Plan 310-D Follow-up — Strategy B Rematch + Per-Module ITs¶

Context¶

Plan 310-D's EmissionRecalculationWorkflow.recalculate_for_data_entry_type (landed in PR #1027) rematches only the JSON-link modules — modules whose primary_factor_id lives on data_entries.data->primary_factor_id. The FK-link modules, whose factor link lives on data_entry_emissions.primary_factor_id, are skipped entirely by the existing gate handler.kind_field in entry.data.

Modules affected (see the rematch table in emission-pipeline-flow.md):

Travel (plane / train) — factor resolved via FactorQuery from pre_compute-derived haul_category / country_code. One emission per entry.
Headcount (member / student) — FactorQuery returns N sub-factors per data_entry; one emission row per sub-factor.
Building Embodied Energy — confirmed FK-link via PR #1042's per-module integration test; the building_name × category factor key drives a 1:N emission shape.

building_room was originally listed here as FK-link but PR #1042's audit confirmed it carries primary_factor_id on entry.data with kind_field='building_name' / subkind_field='room_type' — the existing JSON-link bulk-prefetch path covers it. The 1:N emission fan-out (one row per room_type) was the novel coverage that justified its IT living next to the FK-link tests in test_strategy_b_rematch_pg.py, but the link itself is JSON.

Goal¶

Add a Strategy B rematch path that:

Walks data_entry_emissions for the slice (data_entry_type_id, year).
For each emission row, looks up the new factor by the OLD factor's classification dict.
Updates the row's primary_factor_id and recomputes kg_co2eq.
On dict miss, applies the same strict-drop rule from PR #1027: clear primary_factor_id, set kg_co2eq = None.

Same year-strict and kind→subkind→kind-only fallback rules as the JSON-link path.

Approach¶

# Inside EmissionRecalculationWorkflow.recalculate_for_data_entry_type,
# after the existing JSON-link branch handles its own entries:

is_strategy_b = (
    handler.kind_field is not None
    and not any(handler.kind_field in e.data for e in entries)
)
if is_strategy_b:
    # 1. Bulk-fetch factors (same query as Strategy A).
    factors = await factor_repo.list_by_data_entry_type(det, year)
    factor_lookup = build_factor_lookup(factors, handler)

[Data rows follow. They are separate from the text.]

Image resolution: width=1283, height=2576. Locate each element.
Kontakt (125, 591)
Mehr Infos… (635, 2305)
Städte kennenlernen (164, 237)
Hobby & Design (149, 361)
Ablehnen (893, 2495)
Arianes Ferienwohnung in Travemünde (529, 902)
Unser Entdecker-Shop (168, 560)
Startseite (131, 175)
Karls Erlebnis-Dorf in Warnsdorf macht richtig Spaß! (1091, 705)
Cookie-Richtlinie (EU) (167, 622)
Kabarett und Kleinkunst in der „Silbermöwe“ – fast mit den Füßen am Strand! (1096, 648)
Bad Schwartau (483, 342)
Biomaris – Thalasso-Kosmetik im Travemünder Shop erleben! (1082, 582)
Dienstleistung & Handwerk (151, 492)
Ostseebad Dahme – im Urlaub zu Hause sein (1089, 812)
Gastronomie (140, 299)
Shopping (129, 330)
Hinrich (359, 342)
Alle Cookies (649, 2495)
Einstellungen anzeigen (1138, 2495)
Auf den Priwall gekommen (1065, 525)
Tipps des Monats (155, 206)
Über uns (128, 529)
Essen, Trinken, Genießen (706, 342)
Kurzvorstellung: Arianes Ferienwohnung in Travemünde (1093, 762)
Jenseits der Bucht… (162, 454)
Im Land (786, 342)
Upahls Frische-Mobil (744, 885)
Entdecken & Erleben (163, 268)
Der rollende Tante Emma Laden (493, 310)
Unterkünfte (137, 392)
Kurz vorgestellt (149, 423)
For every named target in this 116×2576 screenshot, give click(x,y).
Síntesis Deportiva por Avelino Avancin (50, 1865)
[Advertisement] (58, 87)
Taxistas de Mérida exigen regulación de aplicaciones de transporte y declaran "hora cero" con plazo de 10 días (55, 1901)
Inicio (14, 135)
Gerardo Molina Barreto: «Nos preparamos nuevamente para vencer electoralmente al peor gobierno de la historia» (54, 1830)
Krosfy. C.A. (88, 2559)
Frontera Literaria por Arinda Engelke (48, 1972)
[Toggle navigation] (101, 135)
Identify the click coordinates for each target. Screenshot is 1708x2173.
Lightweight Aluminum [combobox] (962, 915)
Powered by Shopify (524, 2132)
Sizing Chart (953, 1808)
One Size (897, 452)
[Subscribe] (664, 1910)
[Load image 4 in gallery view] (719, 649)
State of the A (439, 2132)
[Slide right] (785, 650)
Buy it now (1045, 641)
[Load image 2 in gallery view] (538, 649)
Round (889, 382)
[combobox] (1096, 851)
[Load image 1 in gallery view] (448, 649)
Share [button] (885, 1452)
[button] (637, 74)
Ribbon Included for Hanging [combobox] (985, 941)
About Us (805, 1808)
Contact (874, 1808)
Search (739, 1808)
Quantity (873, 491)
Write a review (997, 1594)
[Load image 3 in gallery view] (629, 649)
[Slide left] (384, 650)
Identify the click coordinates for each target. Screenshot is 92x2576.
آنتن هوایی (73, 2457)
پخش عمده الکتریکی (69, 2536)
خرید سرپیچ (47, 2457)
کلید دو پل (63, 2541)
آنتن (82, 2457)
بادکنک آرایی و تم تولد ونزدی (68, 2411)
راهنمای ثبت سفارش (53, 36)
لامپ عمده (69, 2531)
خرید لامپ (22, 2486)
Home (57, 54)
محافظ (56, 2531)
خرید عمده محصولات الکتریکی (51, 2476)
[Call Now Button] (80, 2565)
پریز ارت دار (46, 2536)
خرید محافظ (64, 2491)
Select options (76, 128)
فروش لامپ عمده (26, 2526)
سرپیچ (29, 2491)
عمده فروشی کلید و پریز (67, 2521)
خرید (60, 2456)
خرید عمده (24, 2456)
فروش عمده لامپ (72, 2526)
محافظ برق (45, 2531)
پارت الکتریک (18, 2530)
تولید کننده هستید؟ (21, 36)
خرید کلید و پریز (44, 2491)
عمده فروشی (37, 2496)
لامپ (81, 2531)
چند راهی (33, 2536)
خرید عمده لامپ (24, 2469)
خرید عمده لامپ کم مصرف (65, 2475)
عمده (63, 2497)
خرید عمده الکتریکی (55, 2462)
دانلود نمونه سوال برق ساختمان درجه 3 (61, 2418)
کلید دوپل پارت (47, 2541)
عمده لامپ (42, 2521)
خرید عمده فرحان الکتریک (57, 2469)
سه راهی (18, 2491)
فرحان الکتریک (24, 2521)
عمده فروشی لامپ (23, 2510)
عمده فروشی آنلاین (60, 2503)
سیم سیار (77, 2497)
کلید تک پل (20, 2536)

    # 2. Walk emission rows for the slice.
    emission_rows = await emission_repo.list_by_data_entry_type_and_year(
        data_entry_type_id, year
    )
    for row in emission_rows:
        old_factor = await factor_repo.get(row.primary_factor_id)
        new_id = lookup_via_classification(
            old_factor.classification, handler, factor_lookup
        )
        # Strict-drop: miss → clear FK + recompute None.
        await emission_repo.update_factor_and_recompute(row, new_id)

The update_factor_and_recompute step is an open question — see "Open questions" below.

Open questions¶

Old-classification lookup vs. re-derive via pre_compute.
Old-classification: simpler, single bulk fetch, no Location queries. Correct as long as the entry's underlying data hasn't changed since the last compute.
Re-derive: re-runs pre_compute per entry (DB-heavy for travel — fetches origin/destination Location again). More correct if entries can mutate after creation, but pricier.

Recommend: old-classification for Plan 310-D's scope. Re-derive moves to a future "rematch on entry edit" workflow.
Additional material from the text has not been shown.